PoolTogether, a DeFi savings program, raised over $830,000 in five days through an NFT sale to pay its legal defense against a man who put $10 into the protocol and then went on to sue the company behind it for assisting an “unauthorized lottery scam.”
The DeFi App PoolTogether has raised $830,000.
The bitcoin community has backed the DeFi app PoolTogether, helping it raise roughly $830,000 for its legal fund.
PoolTogether, one of Ethereum’s early DeFi protocols, has turned to NFTs to fund its legal defense against a class-action lawsuit that might set a disastrous precedent for the whole DeFi industry. Last October, Joseph Kent, a former staffer for anti-crypto Democrat Senator Elizabeth Warren, filed a class-action lawsuit against the Delaware company PoolTogether Inc. for allegedly facilitating an “unauthorized lottery scheme” in New York. Kent put $10 into the protocol before alleging that PoolTogether Inc. was running an illegal prize-linked savings game in New York, where he lived.
PoolTogether is a DeFi savings solution that works similarly to Premium Bonds. DeFi users can deposit cash, and the protocol’s smart contracts utilize all submitted assets to generate yields in the DeFi ecosystem before handing out daily prizes to a limited number of users. PoolTogether first appeared on Ethereum and has expanded to include Polygon and Avalanche.
The Pooly Collection
On Thursday, PoolTogether debuted its Pooly NFT collection, featuring three NFTs priced at 0.1 ETH, 1 ETH, and 75 ETH. Since then, the collection has amassed 437.2 ETH (about $833,000 at current exchange rates) for its legal war chest. Some of the crypto industry’s most notable voices have lent their support to the effort, including Uniswap developer Hayden Adams, Ryan Sean Adams, and David Hoffman, co-founders of the popular Bankless podcast.

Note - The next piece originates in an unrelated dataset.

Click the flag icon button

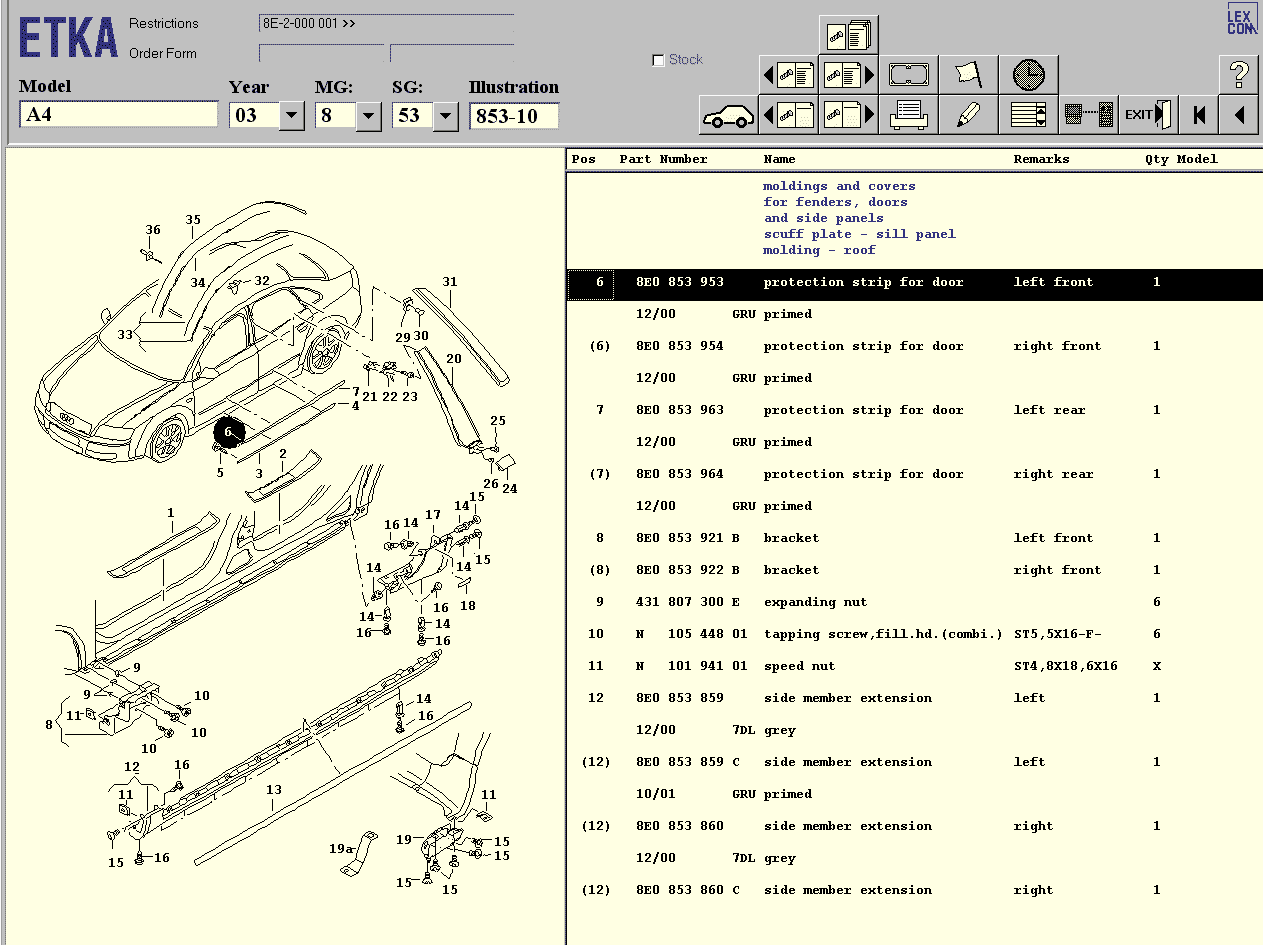tap(968, 75)
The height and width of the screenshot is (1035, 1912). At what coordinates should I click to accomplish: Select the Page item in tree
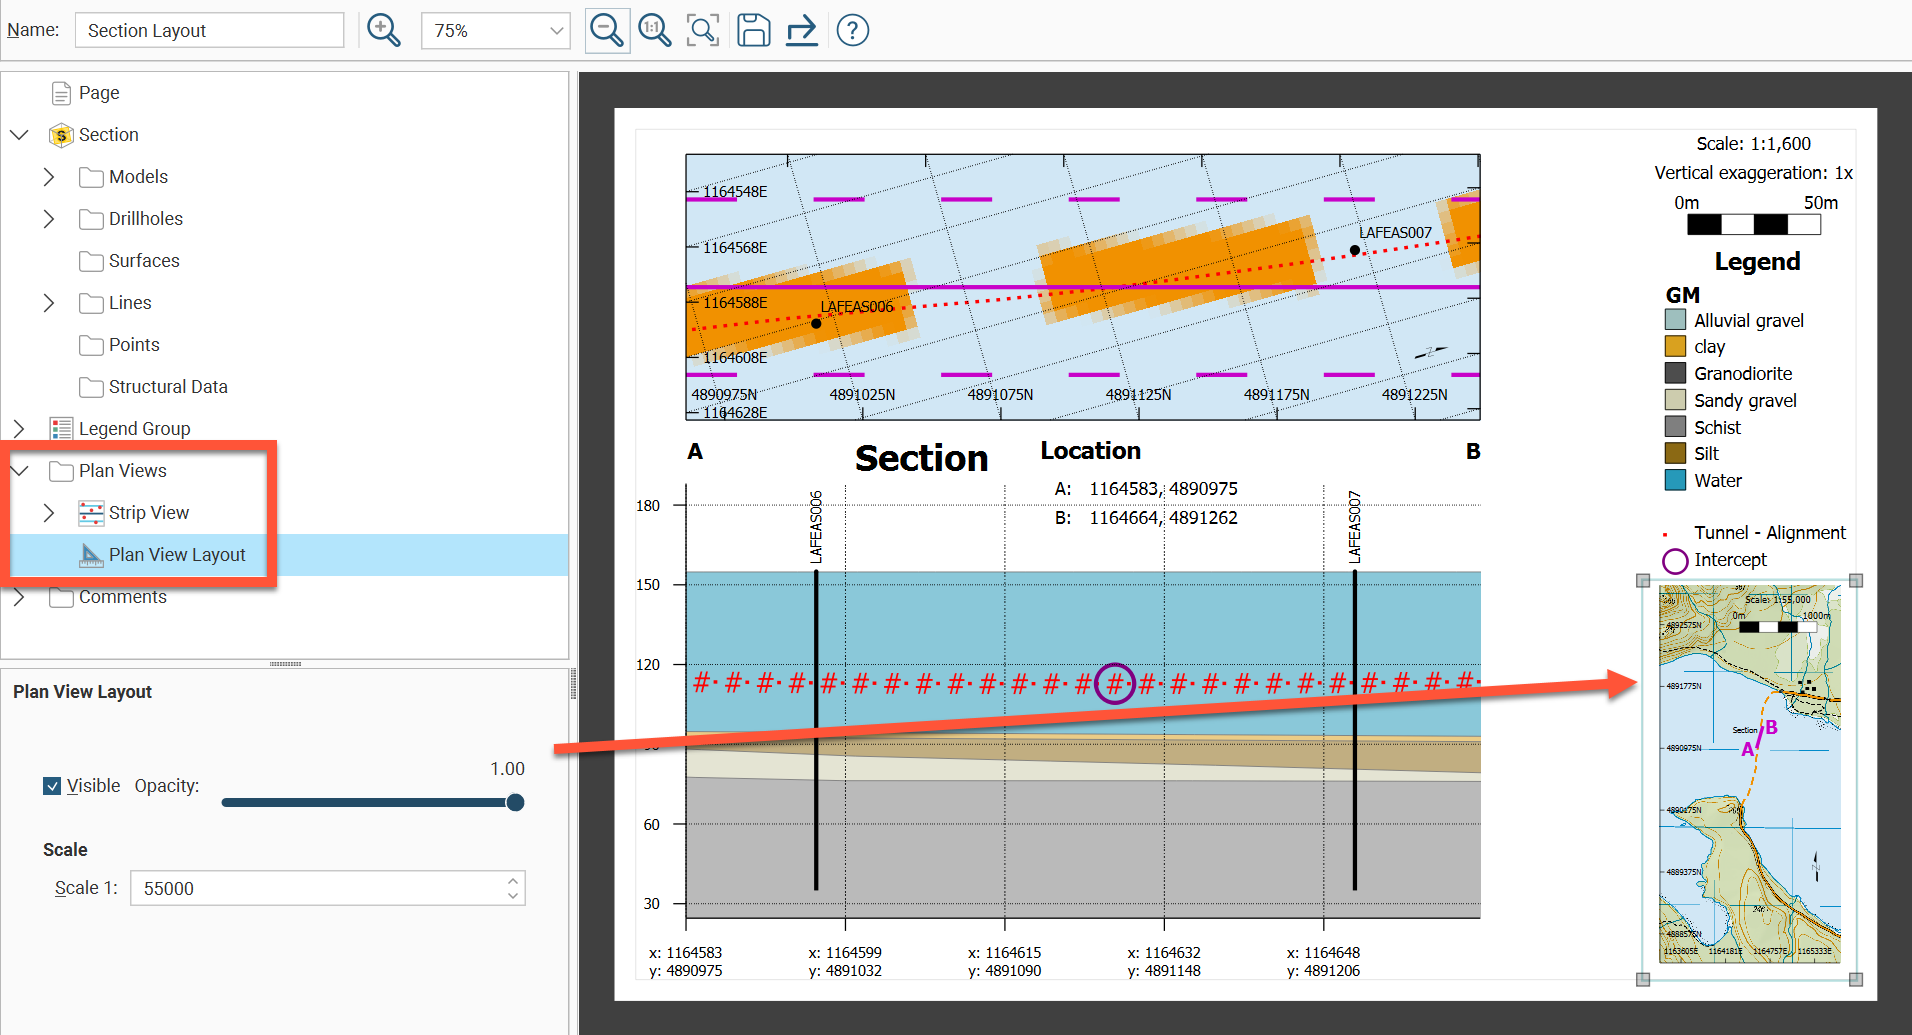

When PoolTogether co-founder Leighton Cusack announced the NFT crowdfunding attempt on Twitter, he claimed that the “allegations lack substance, but a comprehensive defense is still required.” PoolTogether states that its corporate body does not own or manage the underlying smart contract-based technology and only runs the interface via which users can use it. Furthermore, it emphasized that “no-loss” deposits made using the DeFi app are not lottery tickets.

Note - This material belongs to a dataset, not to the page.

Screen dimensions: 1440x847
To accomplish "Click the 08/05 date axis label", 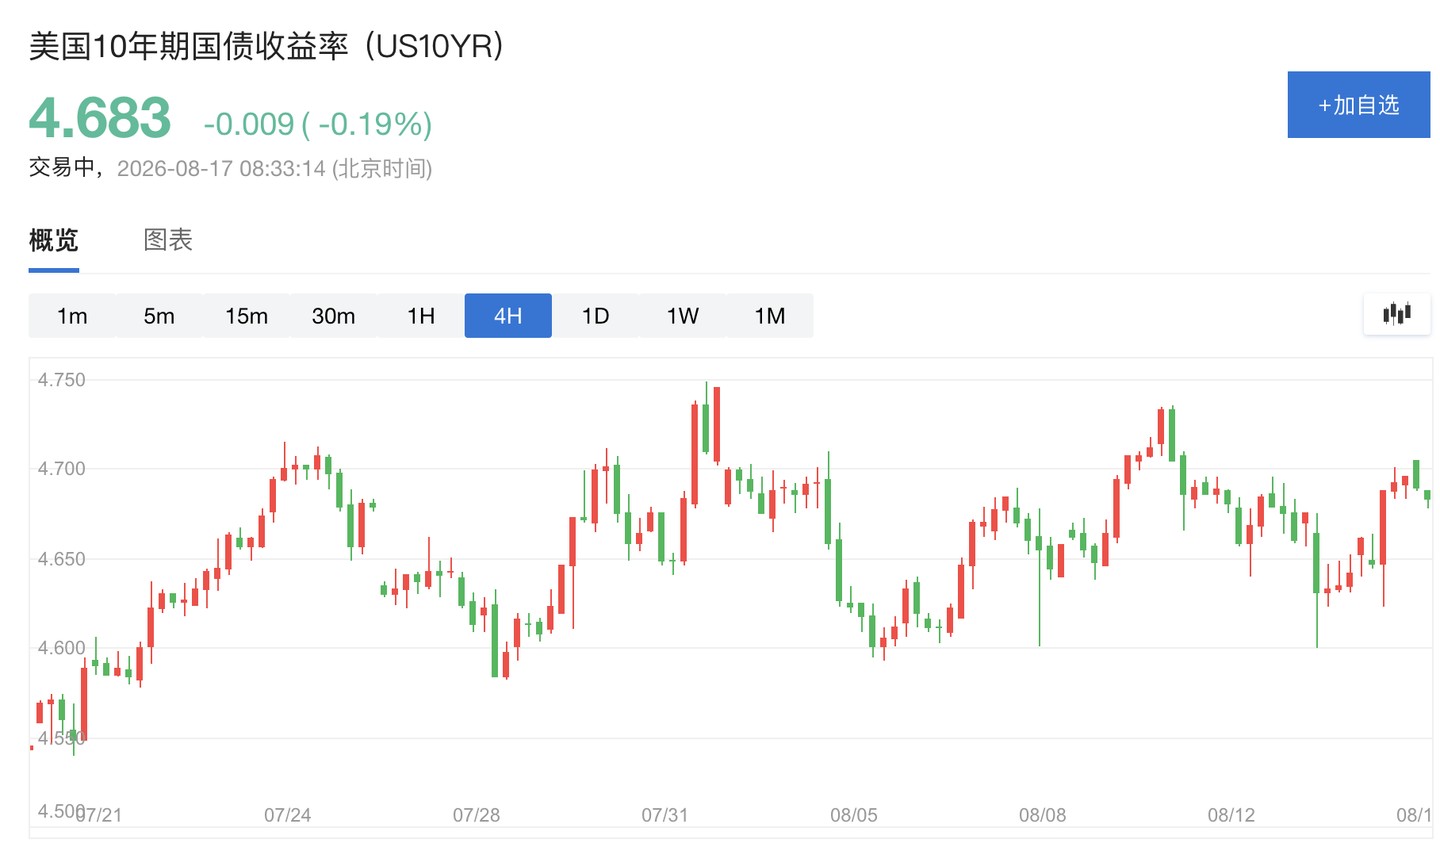I will click(854, 815).
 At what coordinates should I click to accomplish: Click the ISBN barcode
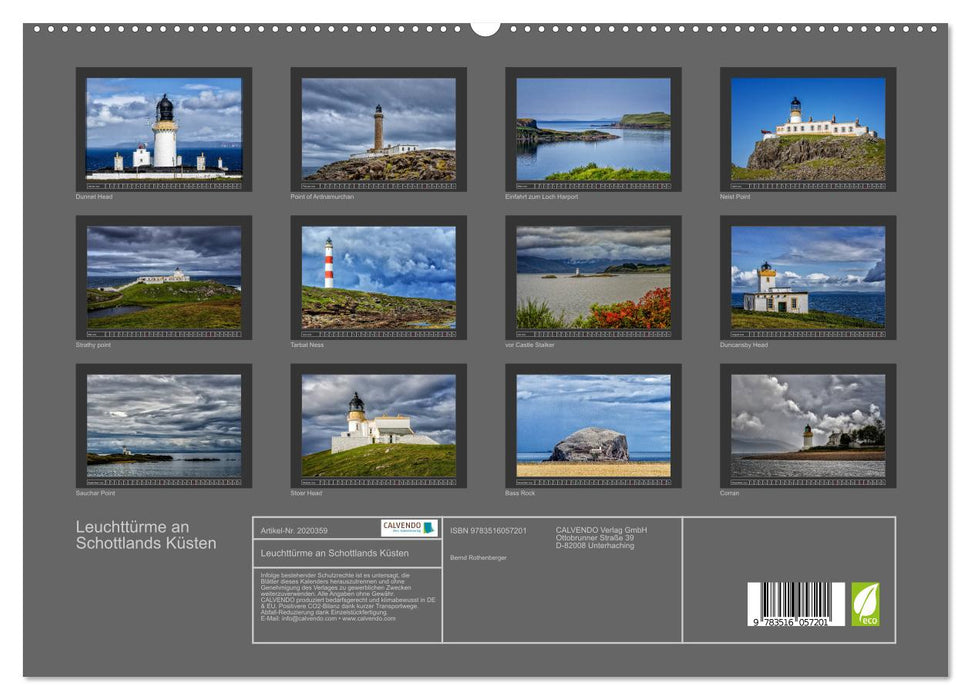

The complaint filed against PoolTogether may have far-reaching implications for the DeFi industry since it attempts to question the frequently asserted decentralized nature of blockchain-based protocols. It might also set a significant precedent for DeFi developers’ liability for their written smart contracts, even if they’ve been deployed for years. The investigation is still in progress.